* GOAL OF THE EXERCISE: Give the entries from the line containing "Task: Sort outputs by Export name arrow" through the end of the entries as a JSON list of strings, one string per line, skipping blank lines. Leave the pictures out of the answer.

* INFORMATION GIVEN:
+ + +

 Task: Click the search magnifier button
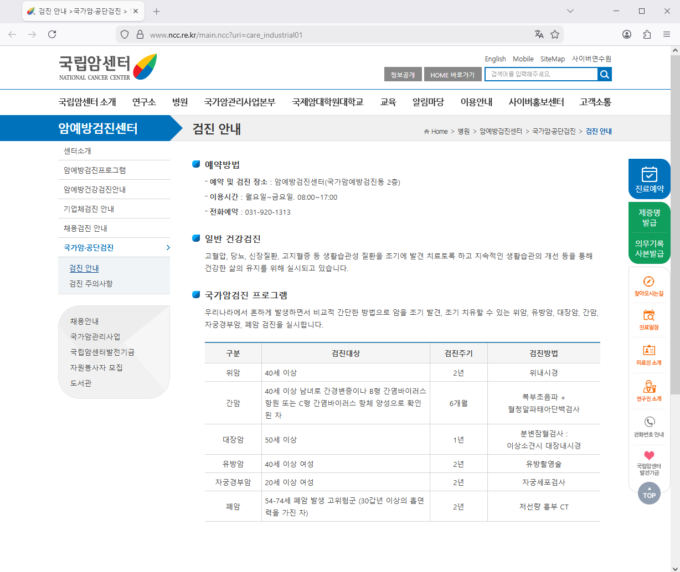[605, 74]
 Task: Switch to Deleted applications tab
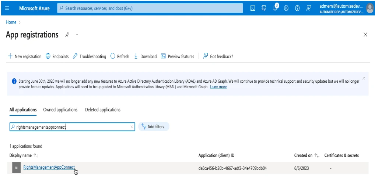point(103,110)
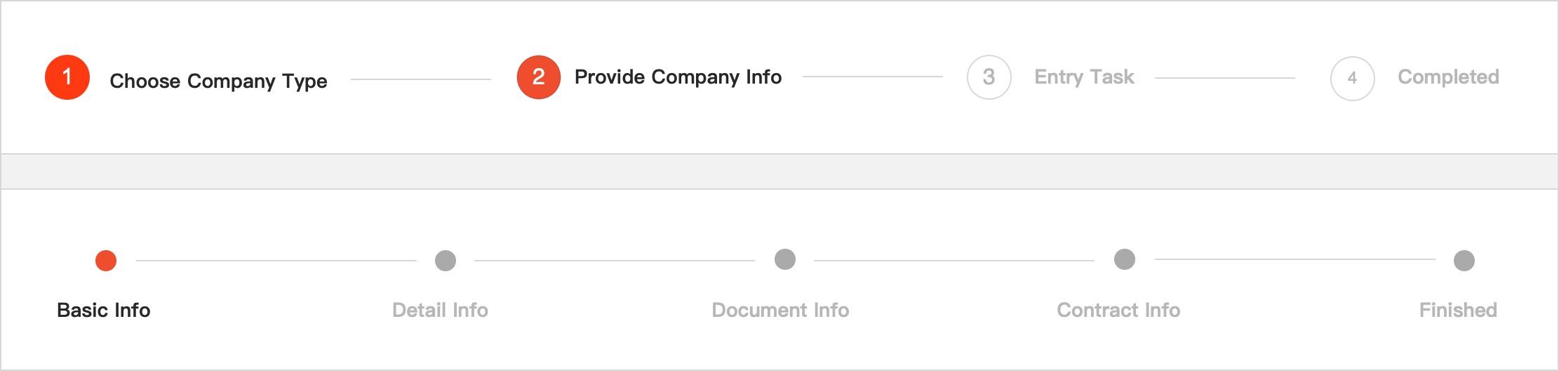Screen dimensions: 1559x371
Task: Go to Choose Company Type step
Action: [218, 81]
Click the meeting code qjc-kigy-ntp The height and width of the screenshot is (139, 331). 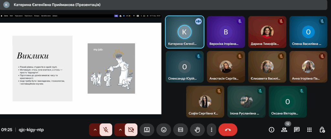[x=31, y=130]
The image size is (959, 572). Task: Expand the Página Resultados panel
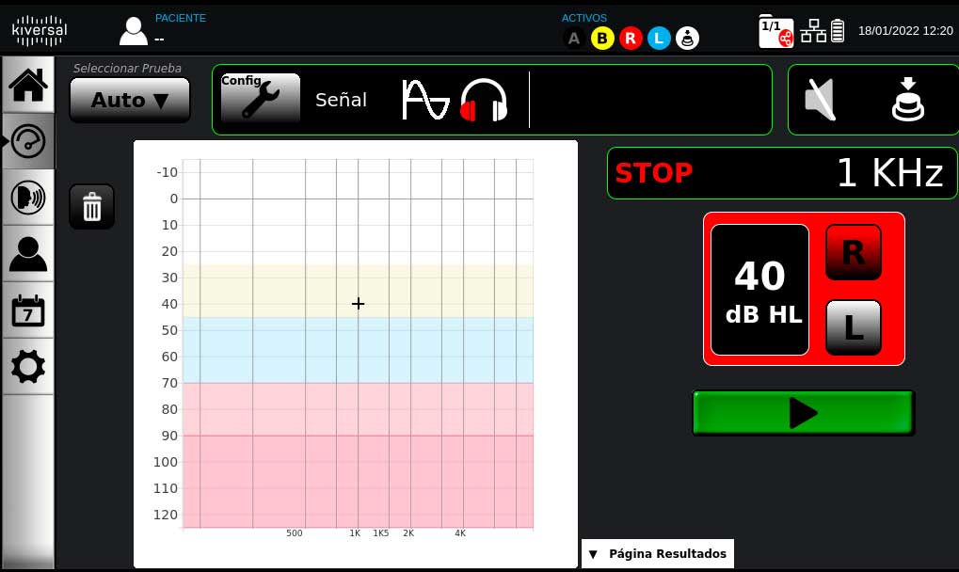(x=657, y=554)
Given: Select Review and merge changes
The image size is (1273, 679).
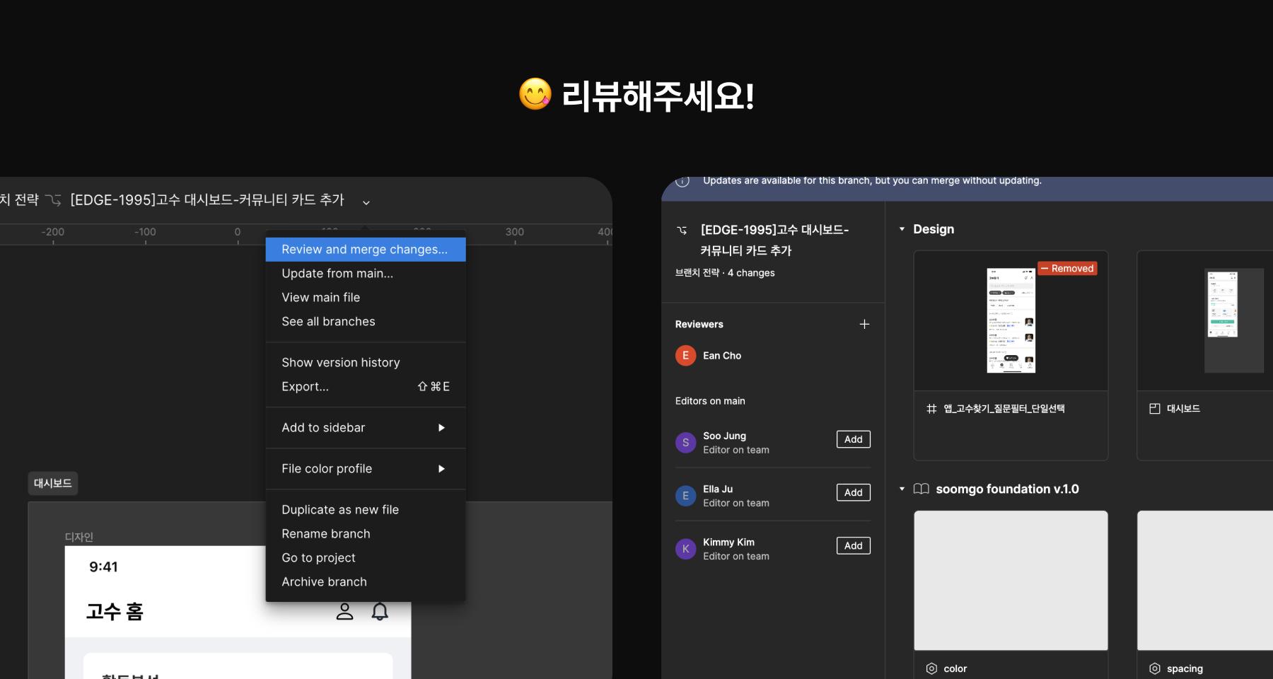Looking at the screenshot, I should 365,250.
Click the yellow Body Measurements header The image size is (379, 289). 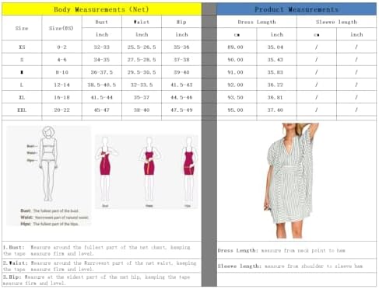point(101,9)

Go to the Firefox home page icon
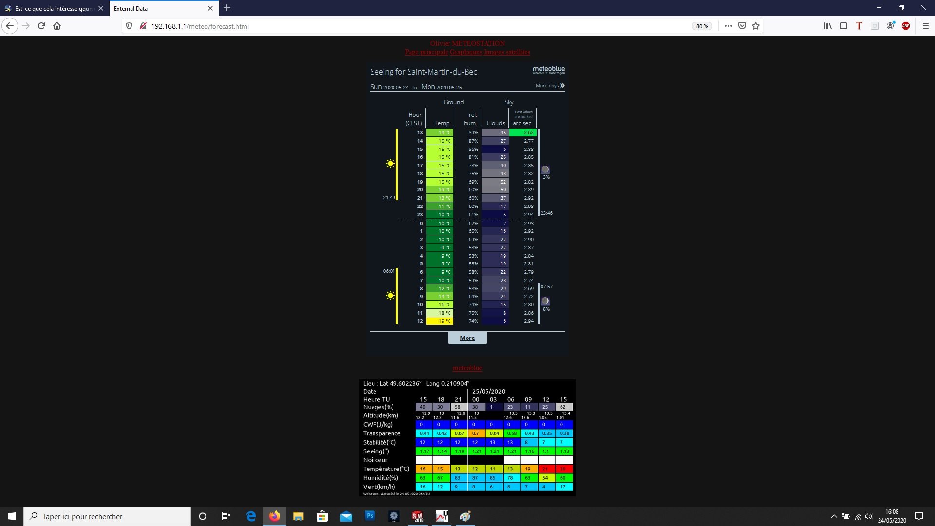[x=57, y=26]
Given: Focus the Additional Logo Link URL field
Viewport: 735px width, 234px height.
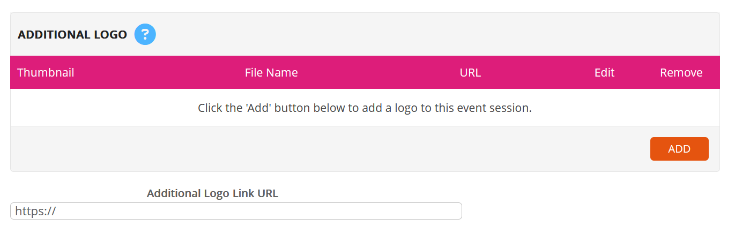Looking at the screenshot, I should coord(236,211).
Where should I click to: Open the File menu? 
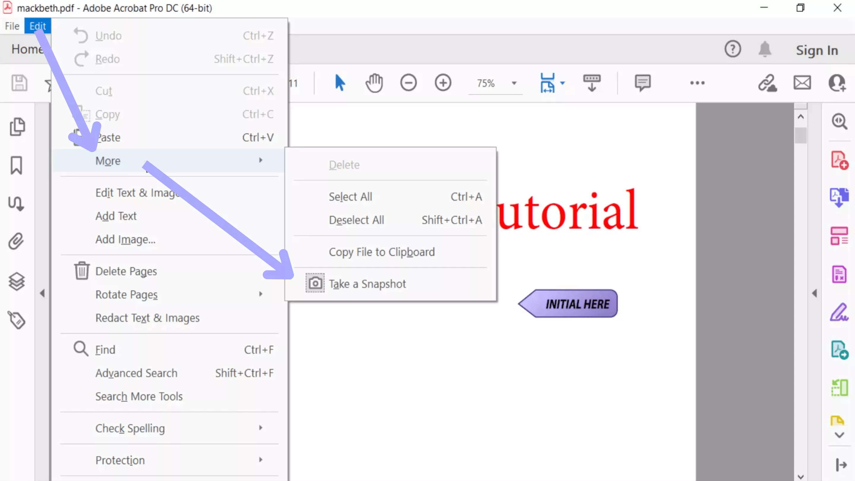[x=12, y=26]
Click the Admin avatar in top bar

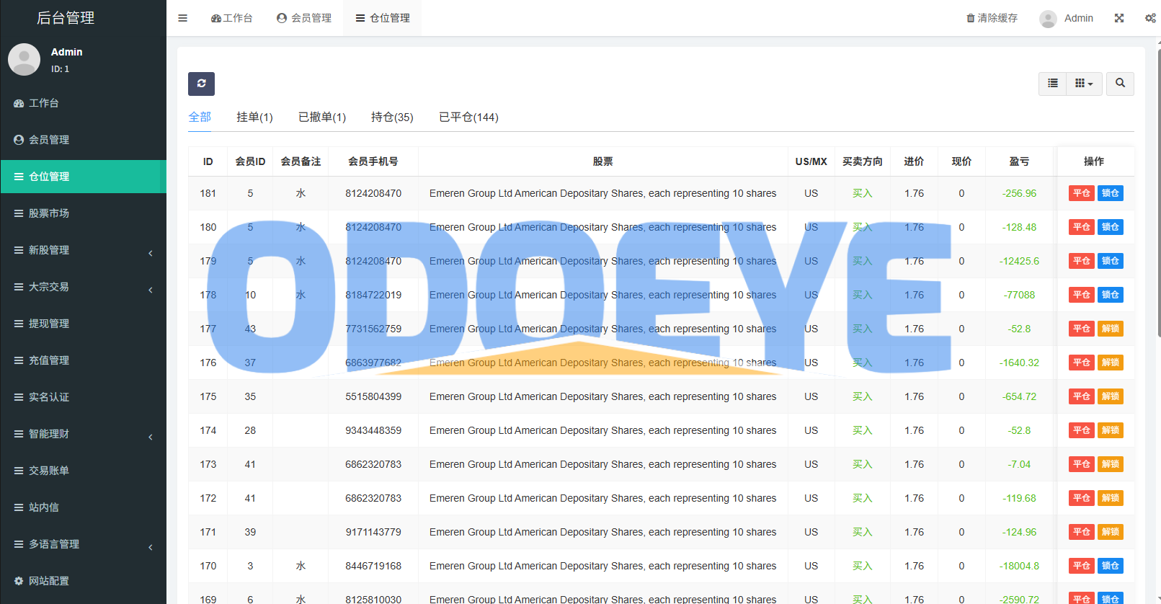[x=1048, y=19]
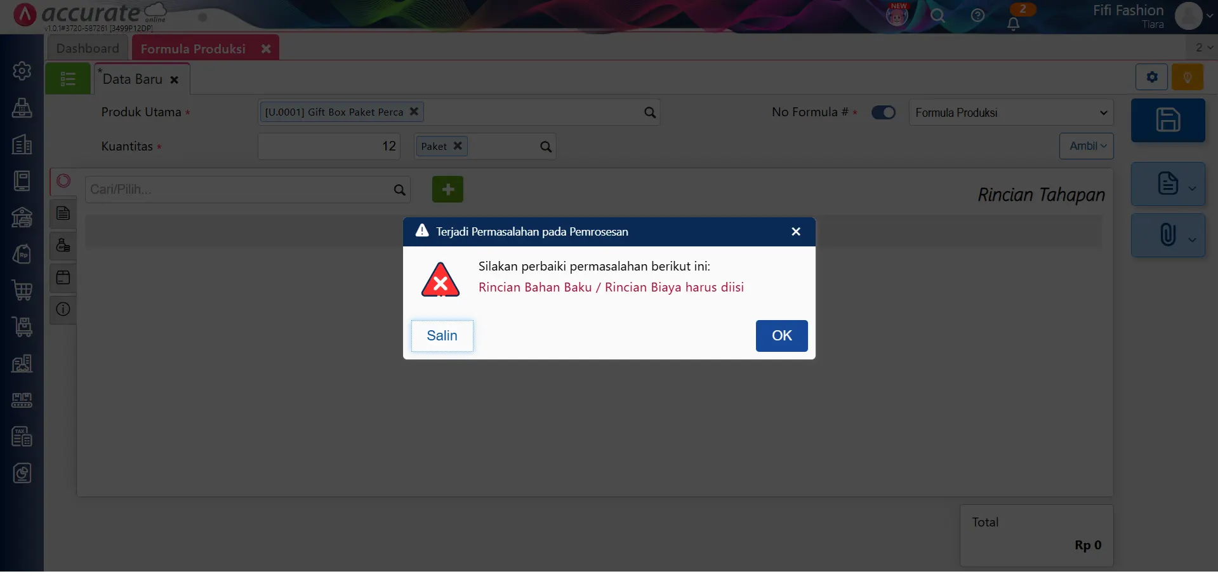Click the green plus add button
This screenshot has height=576, width=1218.
coord(447,189)
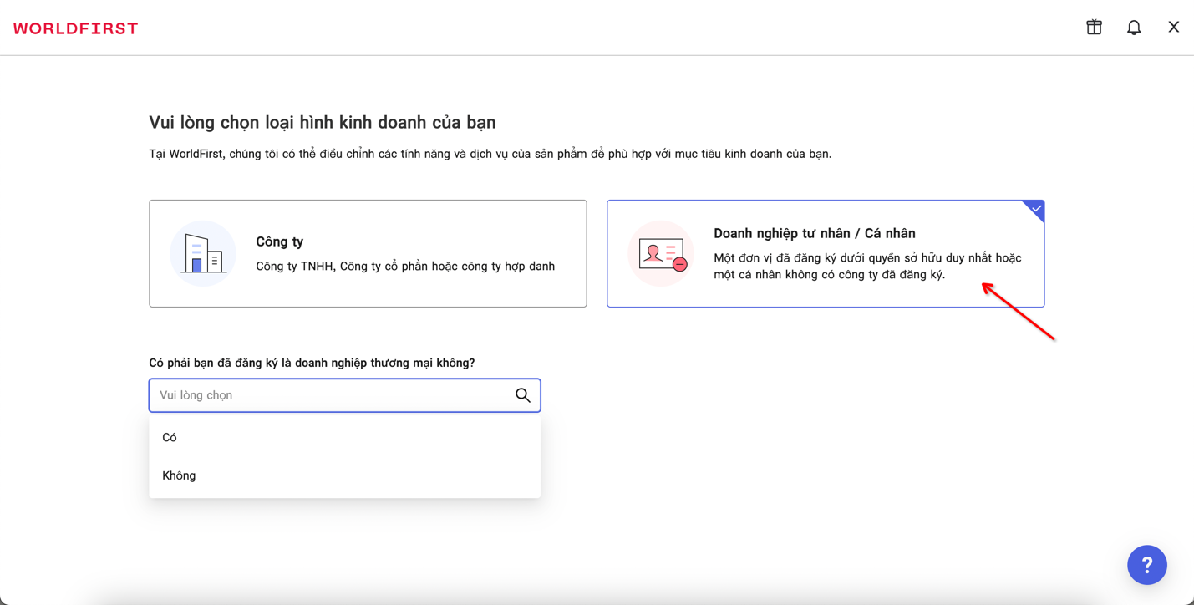Click the blue checkmark corner on selected card
Image resolution: width=1194 pixels, height=605 pixels.
[x=1035, y=209]
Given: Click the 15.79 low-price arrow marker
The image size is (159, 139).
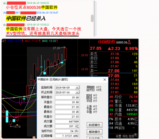Looking at the screenshot, I should 15,127.
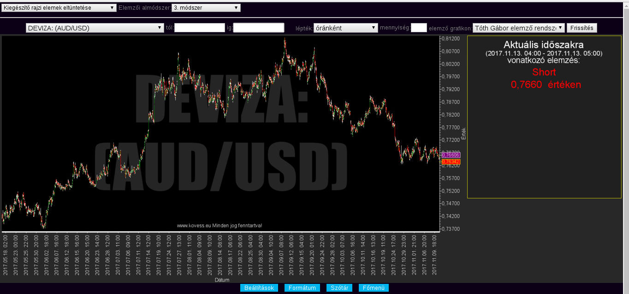The image size is (629, 294).
Task: Click the orange 0,76342 price marker
Action: [451, 162]
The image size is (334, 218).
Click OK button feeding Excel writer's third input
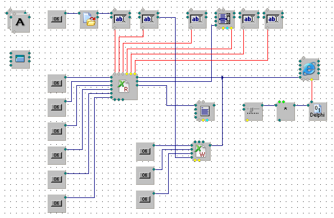pyautogui.click(x=145, y=199)
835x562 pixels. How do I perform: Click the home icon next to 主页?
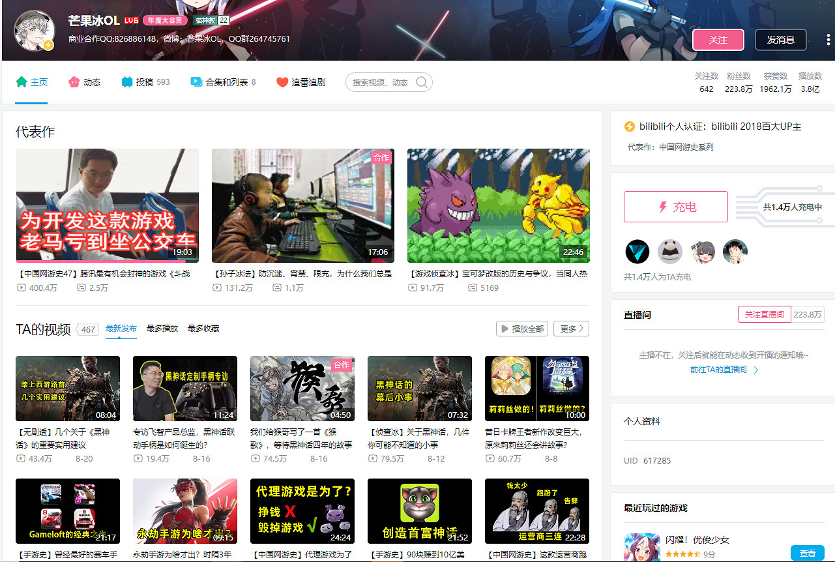tap(20, 82)
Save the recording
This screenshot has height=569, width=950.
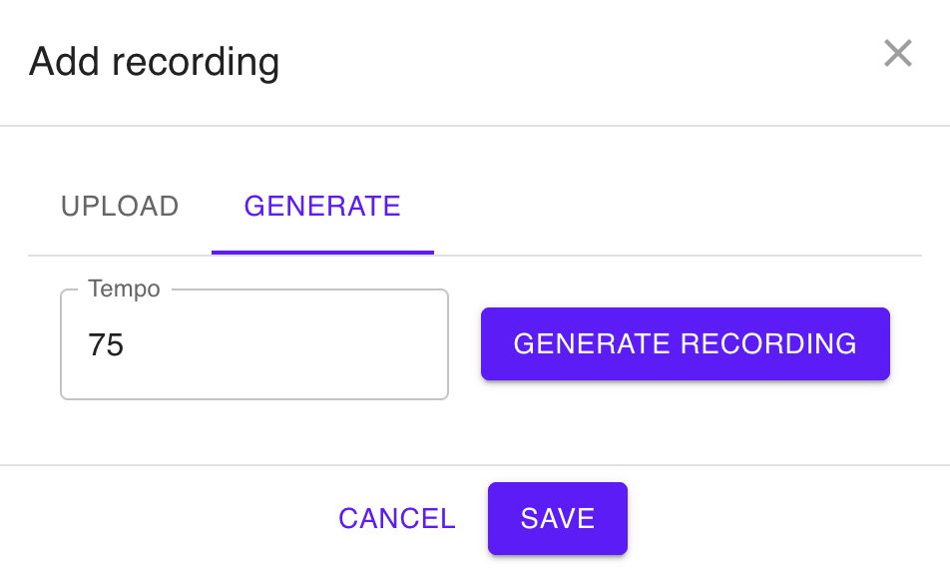[558, 519]
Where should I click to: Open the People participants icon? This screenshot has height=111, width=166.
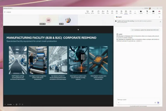coord(103,12)
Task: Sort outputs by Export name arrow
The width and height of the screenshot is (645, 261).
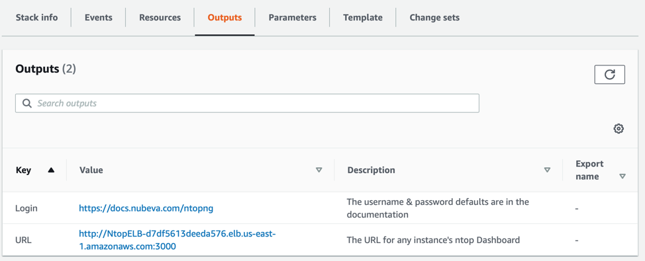Action: [622, 176]
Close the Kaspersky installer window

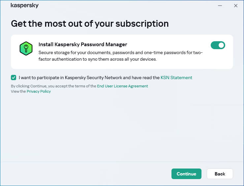235,6
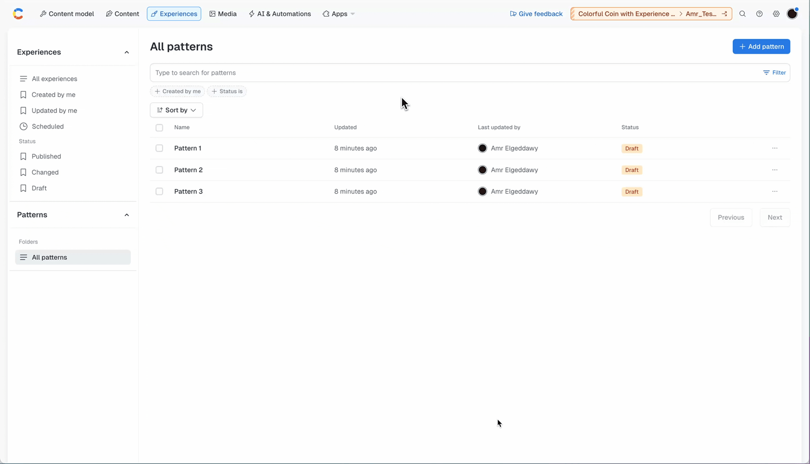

+ + +

* WORKED ANSWER:
[
  "Task: Sort outputs by Export name arrow",
  "The width and height of the screenshot is (645, 261).",
  "Action: [622, 176]",
  "Close the Kaspersky installer window",
  "235,6"
]